### EXCERPTED PASSAGE
★ ★ ★ ★ ★ ★ ★

She told The Gleaner that this time of year, although she doesn’t get excessive, she usually cooks up a storm and made it clear that she knows her way around the kitchen.

“I am not one of those persons who get exorbitant and excessive at Christmas time, but because of how I was brought up with lots of food and thing at this time of the year, I look forward to cooking. I love to cook. My friends will tell you that they would eat my gungo rice and peas 'so-so' because it was so nice. Yuh don’t have to eat it with any protein or meat kind. I do a really lovely roast beef as well, but I have kinda dropped red meat. I do sweet potato salad, macaroni and cheese, vegetable salad. And yam and corn, that one is a Fae speciality. Yellow yam with corn and a special cheese sauce, everybody would grab that thing. I do a really good curried goat as well," she said.

“I go to my mother’s every year for Christmas and cook. She’s 92 and still living in the hills of Clarendon. I will be going there this year to prepare food and so I am picking up her brother who is 90 who lives in Kingston and he and my son, we’re going to go. In previous years a few people in the community who have been good to us would come by and have Christmas lunch with us, but with [this] COVID-19 thing, that’s not happening this year. But what I have done though is that I have gotten myself some food boxes so if any of those people come I won’t let them in, but I will put a meal in the box and let them have it.”

★ ★ ★ ★ ★ ★ ★

### ASSIGNMENT 1
In the Christmas cooking excerpt, where does the speaker's mother live?
### ASSIGNMENT 2
Translate this sentence from the Christmas cooking excerpt into Spanish: "She’s 92 and still living in the hills of Clarendon."
The records come from a separate source.

(Data taken from a collection)
★ ★ ★ ★ ★ ★ ★

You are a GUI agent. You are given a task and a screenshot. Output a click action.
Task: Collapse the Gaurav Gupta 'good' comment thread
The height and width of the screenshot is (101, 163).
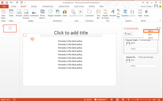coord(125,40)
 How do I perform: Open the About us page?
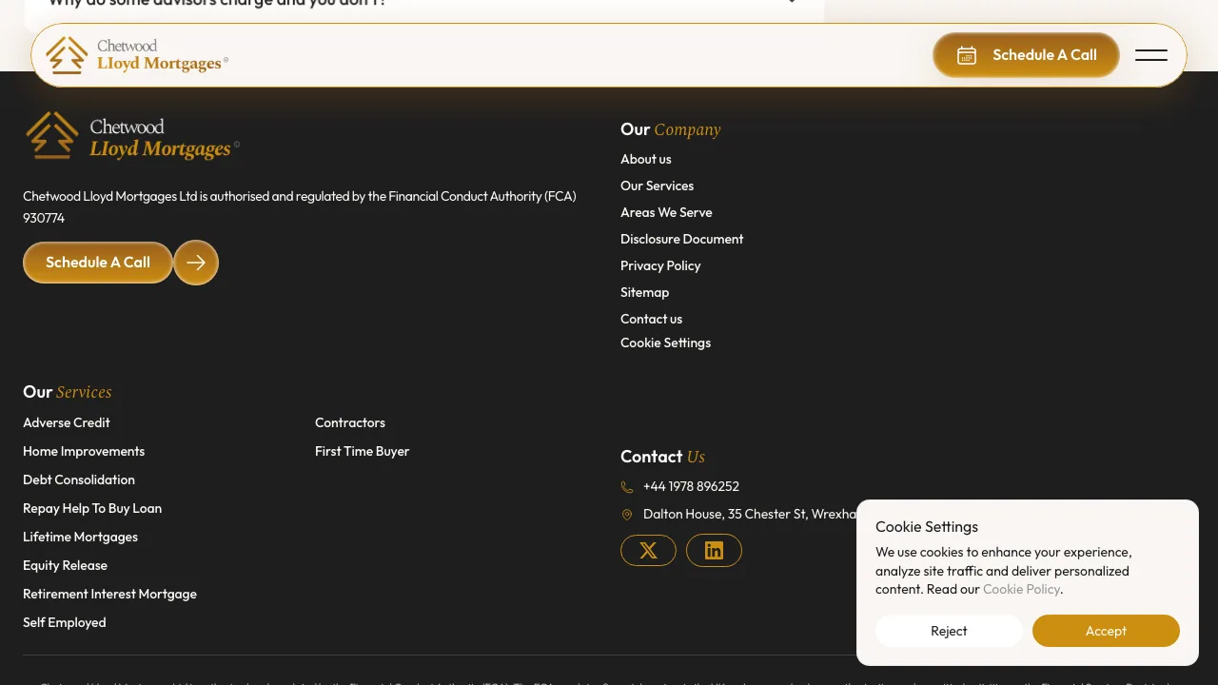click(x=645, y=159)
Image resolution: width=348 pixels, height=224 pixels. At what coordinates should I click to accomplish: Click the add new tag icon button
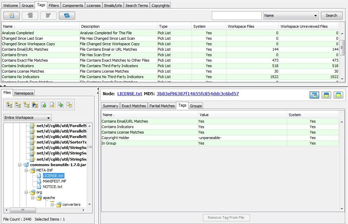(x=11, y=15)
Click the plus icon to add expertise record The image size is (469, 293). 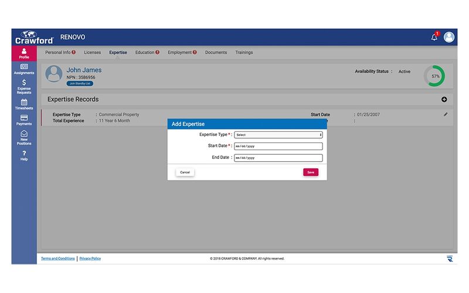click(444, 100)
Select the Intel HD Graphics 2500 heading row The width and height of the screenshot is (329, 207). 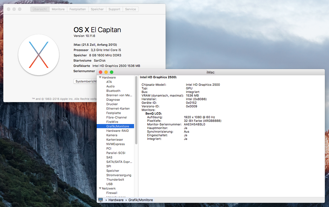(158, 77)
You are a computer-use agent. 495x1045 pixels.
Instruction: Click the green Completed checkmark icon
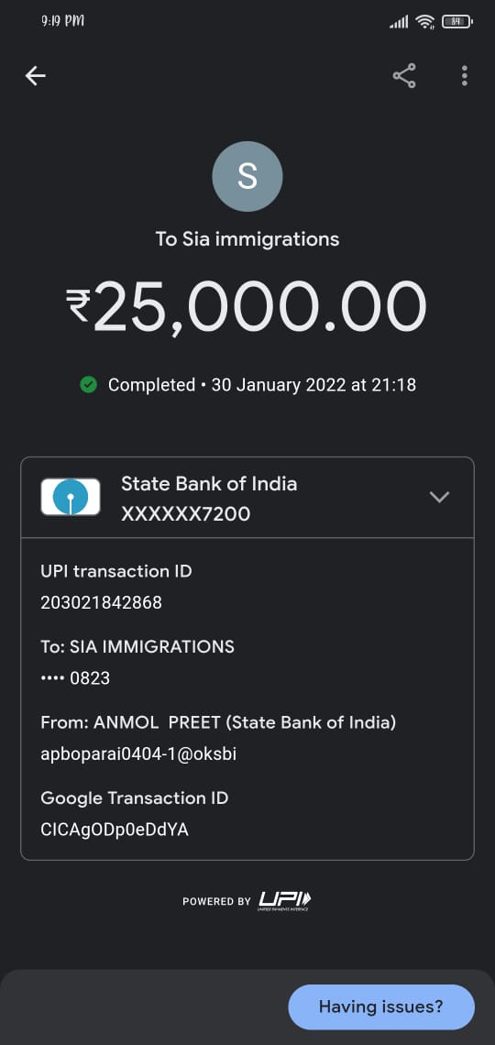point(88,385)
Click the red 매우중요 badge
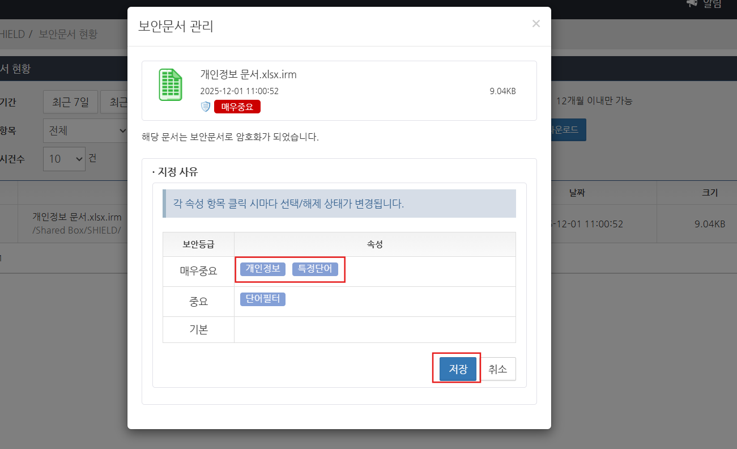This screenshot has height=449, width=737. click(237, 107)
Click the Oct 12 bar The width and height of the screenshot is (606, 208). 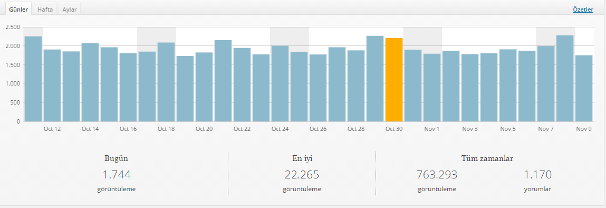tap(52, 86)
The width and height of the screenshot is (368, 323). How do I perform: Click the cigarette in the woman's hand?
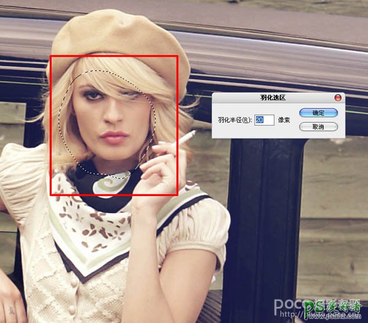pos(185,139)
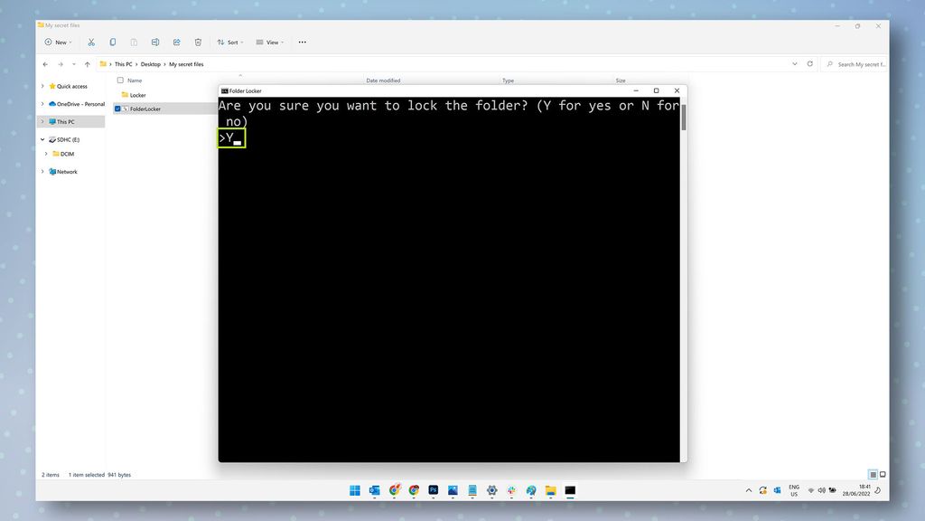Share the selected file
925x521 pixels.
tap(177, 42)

★ ★ ★ ★ ★ ★ ★

### EXERCISE RESPONSE 1
In the hills of Clarendon.

### EXERCISE RESPONSE 2
Tiene 92 años y todavía vive en las colinas de Clarendon.